练习要求:
a – 列出该题解中解法二代码里声明的所有局部变量，并写出各自的类型。
b – 照原样复制该题解中从“Given a binary”到“do it iteratively?”之间的文字，首尾两处都包括在内。
c – 该题解的解法二为什么要开辟map来记录访问情况？

【LeetCode】Binary Tree Postorder Traversal (3 solutions)

Binary Tree Postorder Traversal

Given a binary tree, return the postorder traversal of its nodes‘ values.

For example:
Given binary tree {1,#,2,3},

   1
         2
    /
   3

return [3,2,1].

Note: Recursive solution is trivial, could you do it iteratively?

解法一：递归法

/**
 * Definition for binary tree
 * struct TreeNode {
 *     int val;
 *     TreeNode *left;
 *     TreeNode *right;
 *     TreeNode(int x) : val(x), left(NULL), right(NULL) {}
 * };
 */
class Solution {
public:
    vector<int> postorderTraversal(TreeNode *root) {
        vector<int> ret;
        postOrder(root, ret);
        return ret;
    }
    void postOrder(TreeNode* root, vector<int>& ret)
    {
        if(root == NULL)
            return;
        postOrder(root->left, ret);
        postOrder(root->right, ret);
        ret.push_back(root->val);
    }
};

解法二：借助栈的非递归回溯解法。由于不能在树节点中增加visited成员，所以开辟map进行访问记录。

需要注意的是，出栈（即结束访问）有两种情况：

（1）左右节点均为空，即叶节点

（2）左右节点均已访问过

/**
 * Definition for binary tree
 * struct TreeNode {
 *     int val;
 *     TreeNode *left;
 *     TreeNode *right;
 *     TreeNode(int x) : val(x), left(NULL), right(NULL) {}
 * };
 */

class Solution {
public:
    vector<int> postorderTraversal(TreeNode *root) {
        vector<int> ret;
        if(root == NULL)
            return ret;

        map<TreeNode*, bool> m; //visited
        stack<TreeNode*> s;
        s.push(root);
        m.insert(map<TreeNode*, bool>::value_type(root, true));
        while(!s.empty())

数据摘录:
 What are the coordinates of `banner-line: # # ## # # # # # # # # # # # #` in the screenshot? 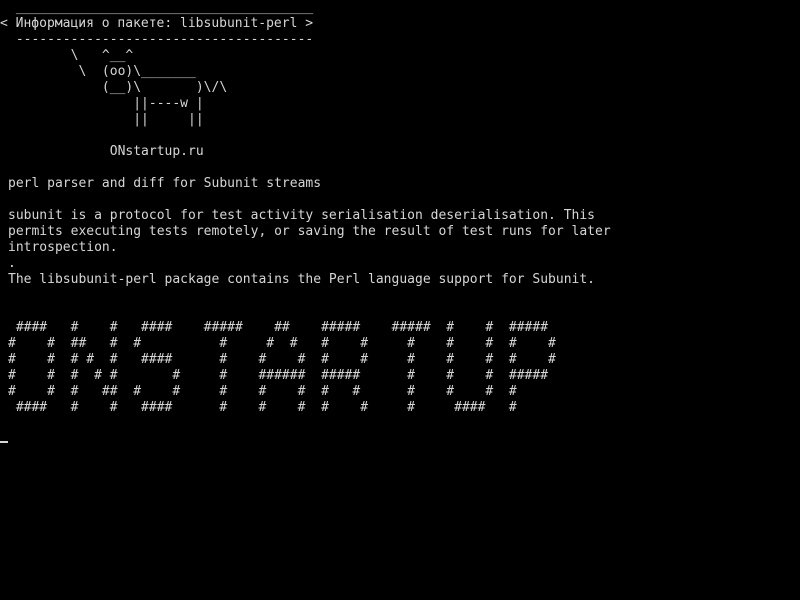 It's located at (282, 344).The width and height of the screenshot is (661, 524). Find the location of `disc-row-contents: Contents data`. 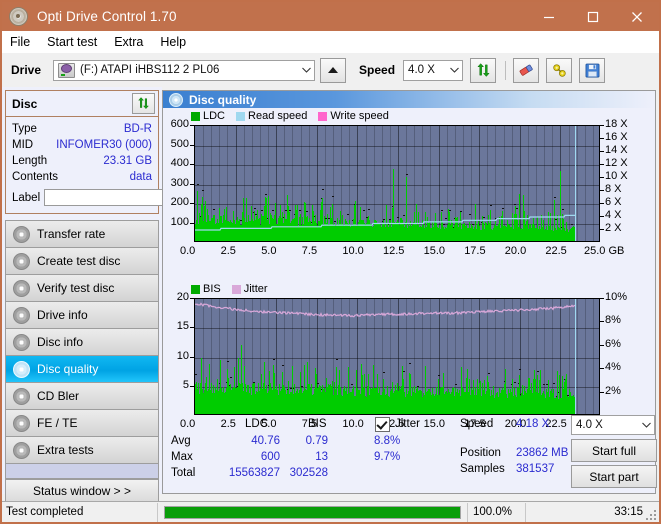

disc-row-contents: Contents data is located at coordinates (82, 177). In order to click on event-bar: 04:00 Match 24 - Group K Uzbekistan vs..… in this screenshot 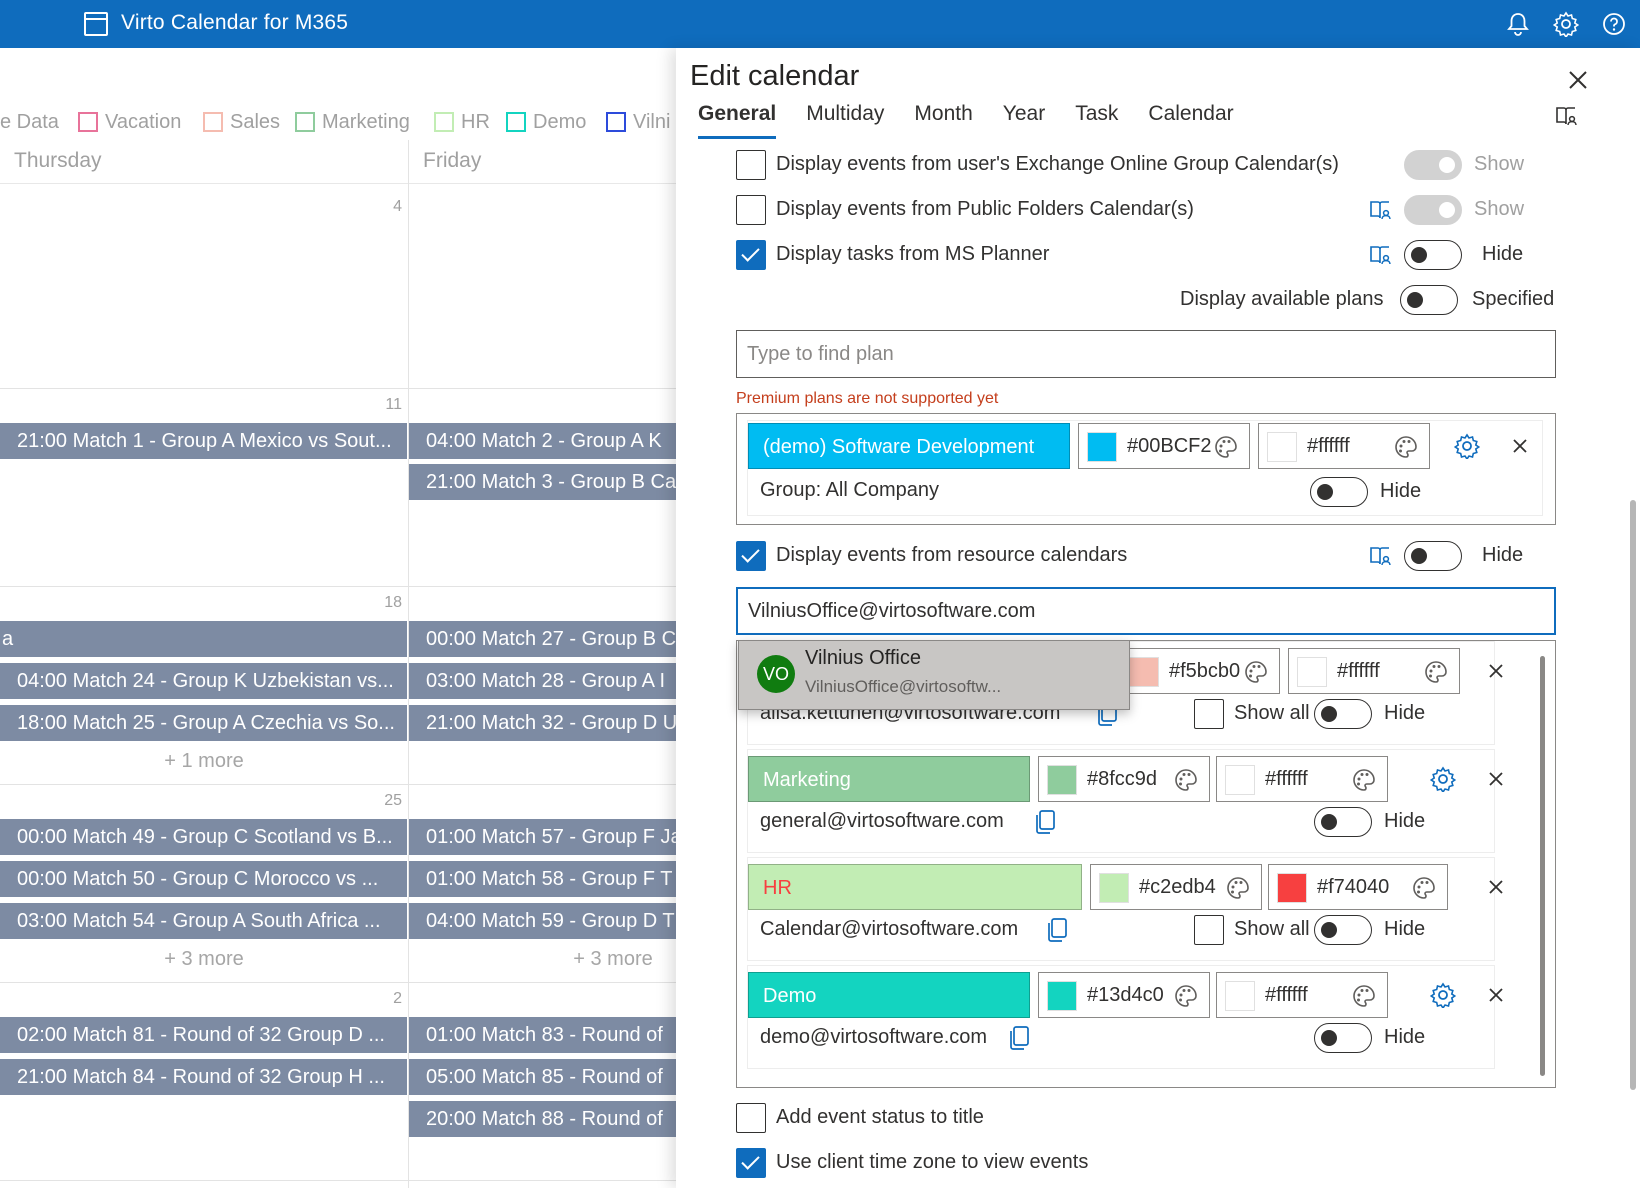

各题答案:
a –
ret：vector<int>
m：map<TreeNode*, bool>
s：stack<TreeNode*>

b –
Given a binary tree, return the postorder traversal of its nodes‘ values.

For example:
Given binary tree {1,#,2,3},

   1
         2
    /
   3

return [3,2,1].

Note: Recursive solution is trivial, could you do it iteratively?

c – 因为不能在树节点中增加visited成员。